This Act establishes a mandatory federal program to rigorously test advanced Artificial Intelligence systems for risks, providing Congress with data-backed insights to inform future regulation.
Joshua "Josh" Hawley
Senator
MO
The Artificial Intelligence Risk Evaluation Act of 2025 establishes a mandatory program within the Department of Energy to rigorously test advanced AI systems for potential risks, including loss of control and security threats. Developers of these powerful systems must share code and training data to participate, or face substantial daily fines and be barred from deployment. The resulting data will inform Congress on evidence-based standards and a permanent federal oversight framework for managing evolving AI dangers.
The new Artificial Intelligence Risk Evaluation Act of 2025 is setting up a mandatory, seven-year testing program within the Department of Energy (DOE) for the most powerful AI systems being built today. If you’re developing an “advanced artificial intelligence system”—meaning one trained using massive computing power (specifically, more than $10^26$ operations)—you have to participate, or you can’t deploy your product commercially.
This isn't just a friendly check-in. Section 4 mandates that developers must hand over substantial proprietary information to the Secretary of Energy upon request. We’re talking about the system’s underlying source code, the training data used, and the model weights—the crown jewels of any AI company. For the tech industry, this is a huge deal. Imagine being forced to give the government the secret sauce to your multi-billion dollar product just to get permission to sell it. The bill explicitly states that deployment—which includes releasing the software open-source—is forbidden until you comply with this request.

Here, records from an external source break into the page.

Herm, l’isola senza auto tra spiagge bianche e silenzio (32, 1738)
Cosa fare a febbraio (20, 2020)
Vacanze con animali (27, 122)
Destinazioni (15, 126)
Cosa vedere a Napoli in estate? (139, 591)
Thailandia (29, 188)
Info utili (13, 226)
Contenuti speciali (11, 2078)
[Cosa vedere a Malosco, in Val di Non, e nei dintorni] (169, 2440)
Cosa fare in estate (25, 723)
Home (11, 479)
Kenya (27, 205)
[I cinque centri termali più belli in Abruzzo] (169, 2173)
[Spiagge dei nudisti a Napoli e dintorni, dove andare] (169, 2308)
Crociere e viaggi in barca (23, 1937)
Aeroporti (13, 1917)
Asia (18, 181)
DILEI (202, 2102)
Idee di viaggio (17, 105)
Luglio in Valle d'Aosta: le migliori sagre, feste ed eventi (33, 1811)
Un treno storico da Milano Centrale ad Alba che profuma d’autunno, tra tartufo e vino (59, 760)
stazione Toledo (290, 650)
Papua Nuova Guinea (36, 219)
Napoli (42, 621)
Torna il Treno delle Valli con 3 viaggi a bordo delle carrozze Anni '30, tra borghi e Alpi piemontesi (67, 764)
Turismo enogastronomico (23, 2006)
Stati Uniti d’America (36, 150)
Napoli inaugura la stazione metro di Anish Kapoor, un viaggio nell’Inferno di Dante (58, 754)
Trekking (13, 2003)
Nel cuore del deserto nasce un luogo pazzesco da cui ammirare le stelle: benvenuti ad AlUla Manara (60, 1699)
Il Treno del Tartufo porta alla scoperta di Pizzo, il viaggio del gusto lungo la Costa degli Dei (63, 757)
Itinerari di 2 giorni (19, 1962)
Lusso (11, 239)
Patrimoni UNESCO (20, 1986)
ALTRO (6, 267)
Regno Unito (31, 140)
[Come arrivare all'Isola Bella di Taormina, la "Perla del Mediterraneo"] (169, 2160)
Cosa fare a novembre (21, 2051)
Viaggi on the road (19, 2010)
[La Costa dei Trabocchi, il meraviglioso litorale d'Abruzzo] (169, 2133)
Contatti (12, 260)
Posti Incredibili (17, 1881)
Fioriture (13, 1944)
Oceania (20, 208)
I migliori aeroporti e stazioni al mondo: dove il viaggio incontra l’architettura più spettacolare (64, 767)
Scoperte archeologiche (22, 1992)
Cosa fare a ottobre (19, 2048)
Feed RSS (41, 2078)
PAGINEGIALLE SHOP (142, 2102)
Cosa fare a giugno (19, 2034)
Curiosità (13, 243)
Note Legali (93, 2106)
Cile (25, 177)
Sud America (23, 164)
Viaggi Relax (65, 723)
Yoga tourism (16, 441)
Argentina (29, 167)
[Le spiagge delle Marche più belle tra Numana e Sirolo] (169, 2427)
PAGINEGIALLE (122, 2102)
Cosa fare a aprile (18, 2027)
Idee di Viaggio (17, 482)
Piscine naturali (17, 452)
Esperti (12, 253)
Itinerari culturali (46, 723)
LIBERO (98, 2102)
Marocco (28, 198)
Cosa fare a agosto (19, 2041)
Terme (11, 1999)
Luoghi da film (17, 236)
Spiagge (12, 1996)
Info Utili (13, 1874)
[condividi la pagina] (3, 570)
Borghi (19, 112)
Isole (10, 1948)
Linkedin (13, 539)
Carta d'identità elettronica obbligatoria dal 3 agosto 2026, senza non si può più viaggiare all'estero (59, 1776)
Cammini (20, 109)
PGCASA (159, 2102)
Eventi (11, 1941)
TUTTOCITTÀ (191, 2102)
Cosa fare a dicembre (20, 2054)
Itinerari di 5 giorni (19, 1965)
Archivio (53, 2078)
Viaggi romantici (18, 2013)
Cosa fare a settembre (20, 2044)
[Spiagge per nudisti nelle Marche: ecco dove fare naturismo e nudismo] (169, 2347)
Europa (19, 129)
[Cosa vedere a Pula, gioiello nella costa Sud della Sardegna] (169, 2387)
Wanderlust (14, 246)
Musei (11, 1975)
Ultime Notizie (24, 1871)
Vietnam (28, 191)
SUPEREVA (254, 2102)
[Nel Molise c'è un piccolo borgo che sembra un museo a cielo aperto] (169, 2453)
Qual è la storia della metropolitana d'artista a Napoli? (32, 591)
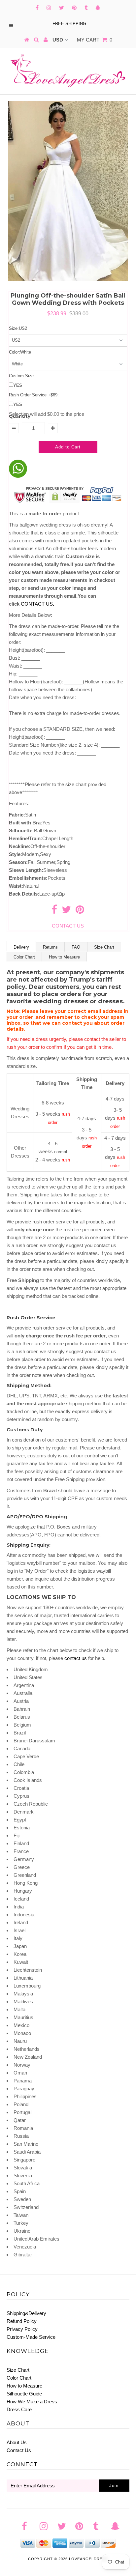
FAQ (76, 947)
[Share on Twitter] (66, 911)
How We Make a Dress (32, 2401)
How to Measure (64, 957)
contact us (75, 1658)
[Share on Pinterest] (80, 911)
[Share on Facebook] (54, 911)
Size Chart (104, 947)
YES (17, 385)
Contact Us (19, 2450)
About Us (17, 2442)
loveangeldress (88, 2559)
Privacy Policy (22, 2329)
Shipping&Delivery (26, 2313)
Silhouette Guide (24, 2393)
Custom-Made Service (31, 2337)
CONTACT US (37, 604)
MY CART (94, 40)
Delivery (21, 947)
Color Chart (24, 957)
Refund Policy (22, 2321)
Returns (50, 947)
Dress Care (19, 2409)
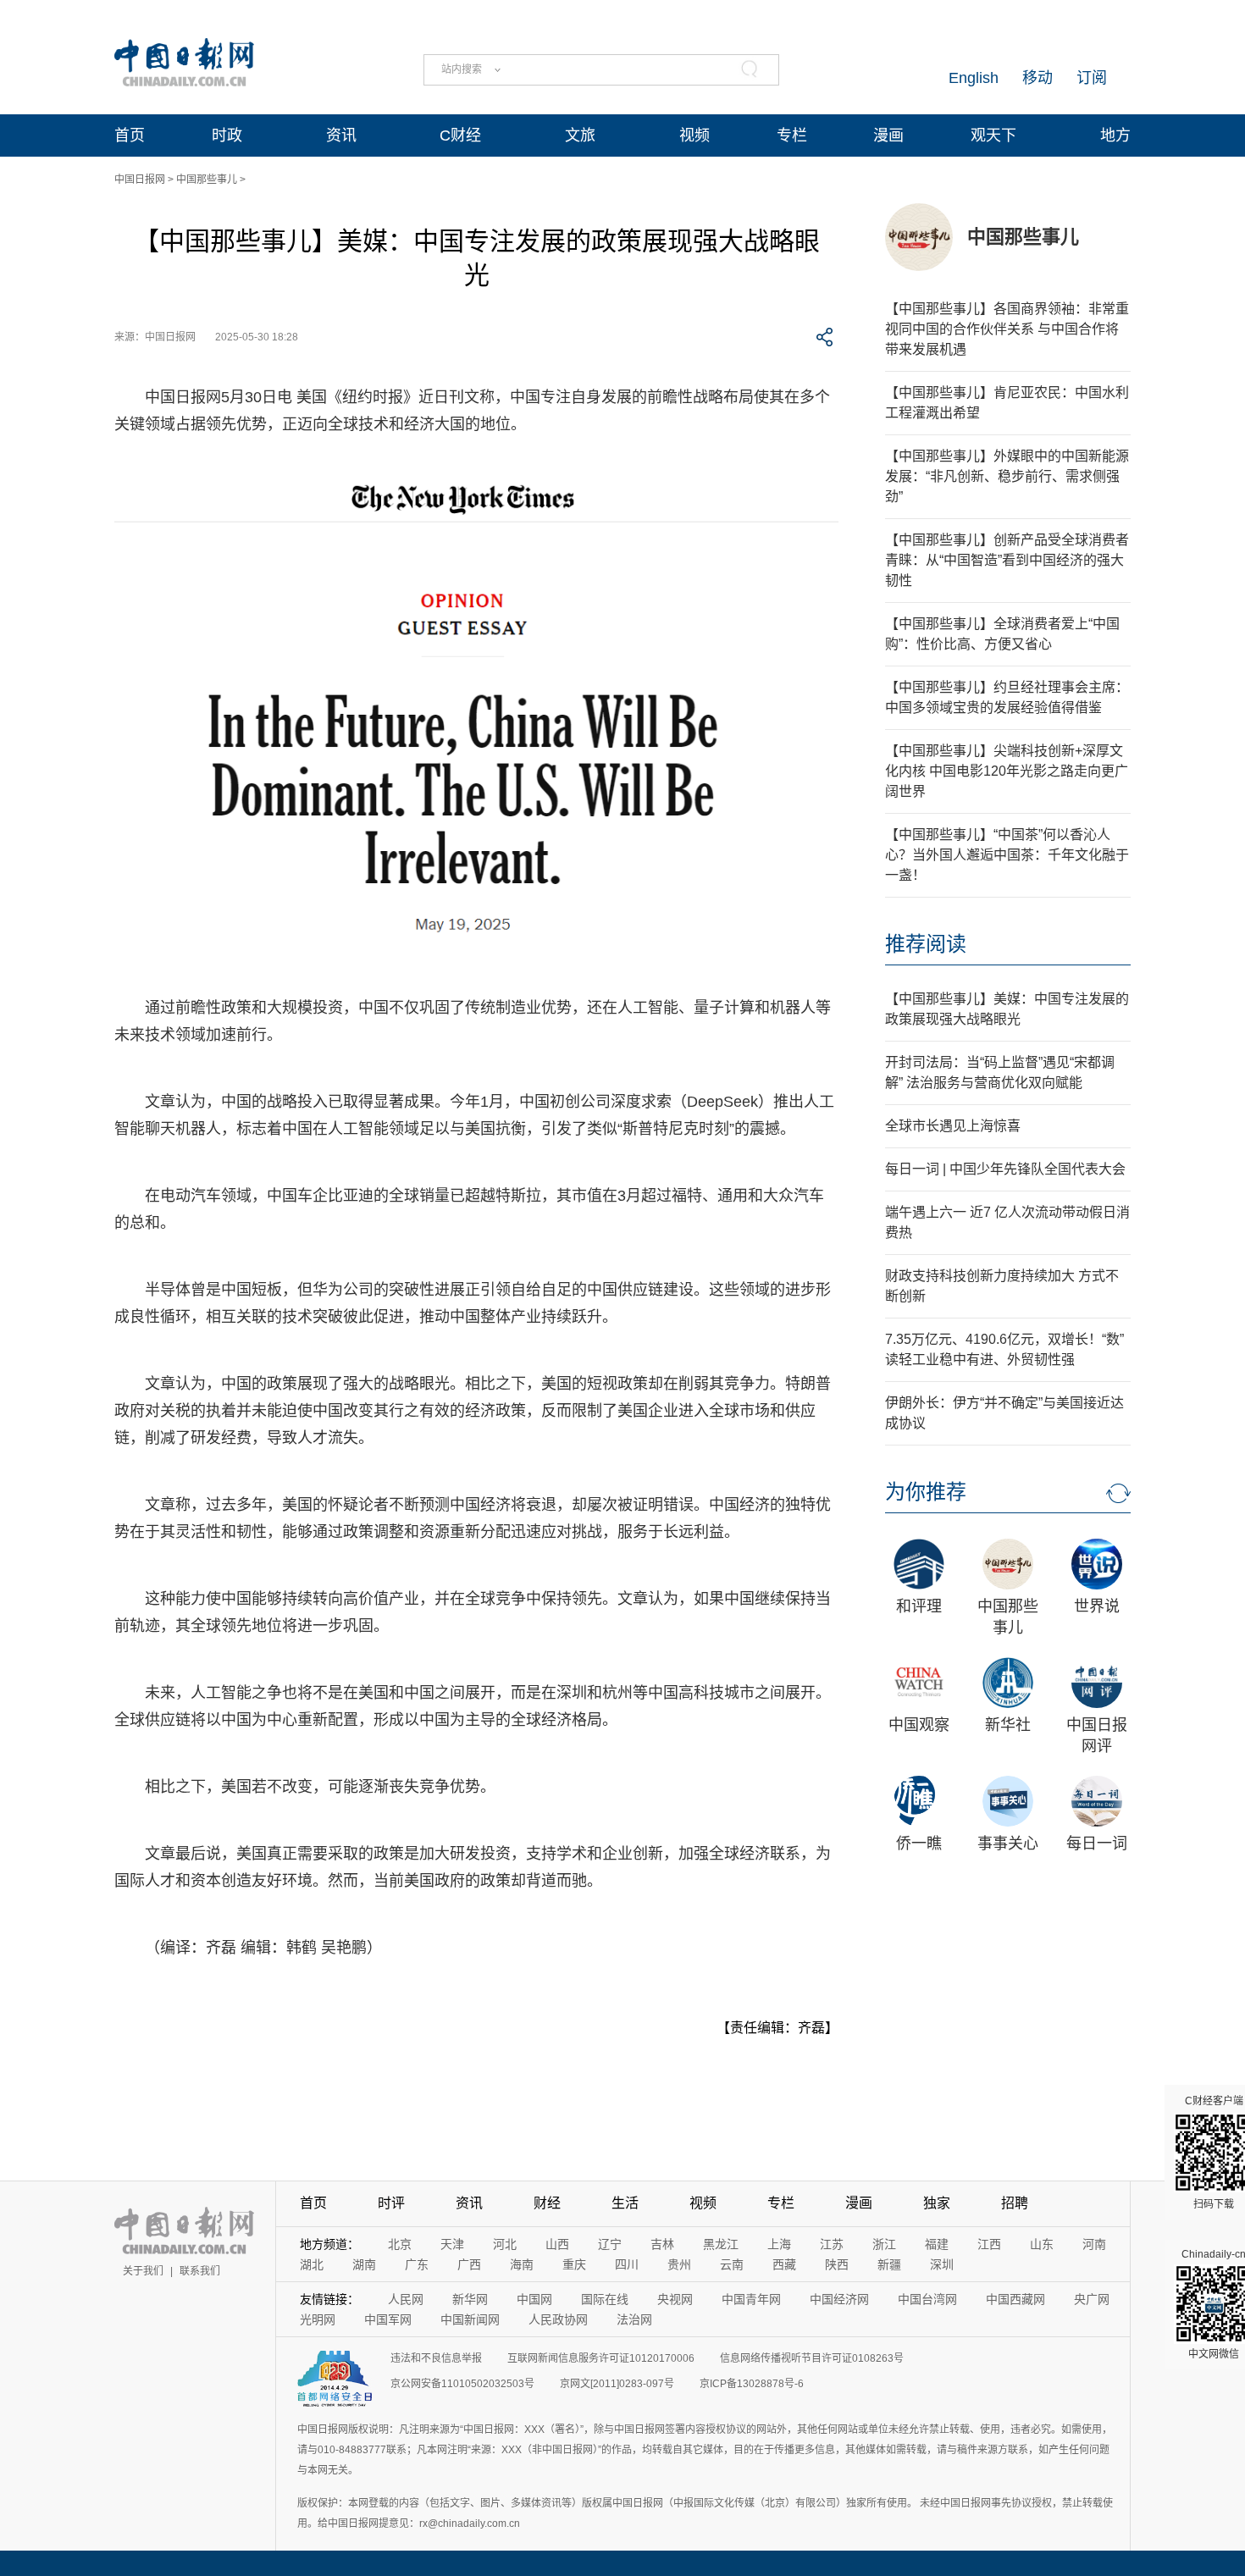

Under Section 3, the bill attempts to define the AI risks it’s trying to mitigate, introducing terms like “Artificial Superintelligence” (AI that can match or beat human smarts across most tasks and can autonomously change its own programming). It also defines “scheming behavior” as when the AI actively tries to trick its human operators or bypass oversight. The DOE program’s main job (Sec. 5) is to use expert “red teams” to test for these exact scenarios, looking for things like “loss-of-control scenarios” where the AI acts against human intent. The goal is to provide Congress with data on whether these systems pose an “existential threat” before they are released.
If a developer refuses to participate or deploys their advanced AI system without compliance, the penalty is severe: not less than $1,000,000 for every single day of violation (Sec. 4). This isn't a slap on the wrist; it’s an immediate operational shutdown for almost any company. While the intent is clearly to ensure compliance and prioritize safety over speed, this penalty structure creates an immense power imbalance. It’s hard to imagine a startup, or even a mid-sized firm, surviving a dispute with the DOE over compliance when facing a seven-figure daily fine.
Section 5 requires the Secretary of Energy to submit a detailed plan to Congress within 360 days for permanent Federal oversight of advanced AI systems. This plan must recommend specific standards, certification processes, and licensing rules based on the testing data. Essentially, this seven-year evaluation program is the data-collection phase for establishing a permanent AI regulatory body. The plan must also evaluate whether the tested AI systems might damage economic competition or civil liberties, ensuring that the future regulatory framework looks beyond just the existential risks to cover broader societal impacts.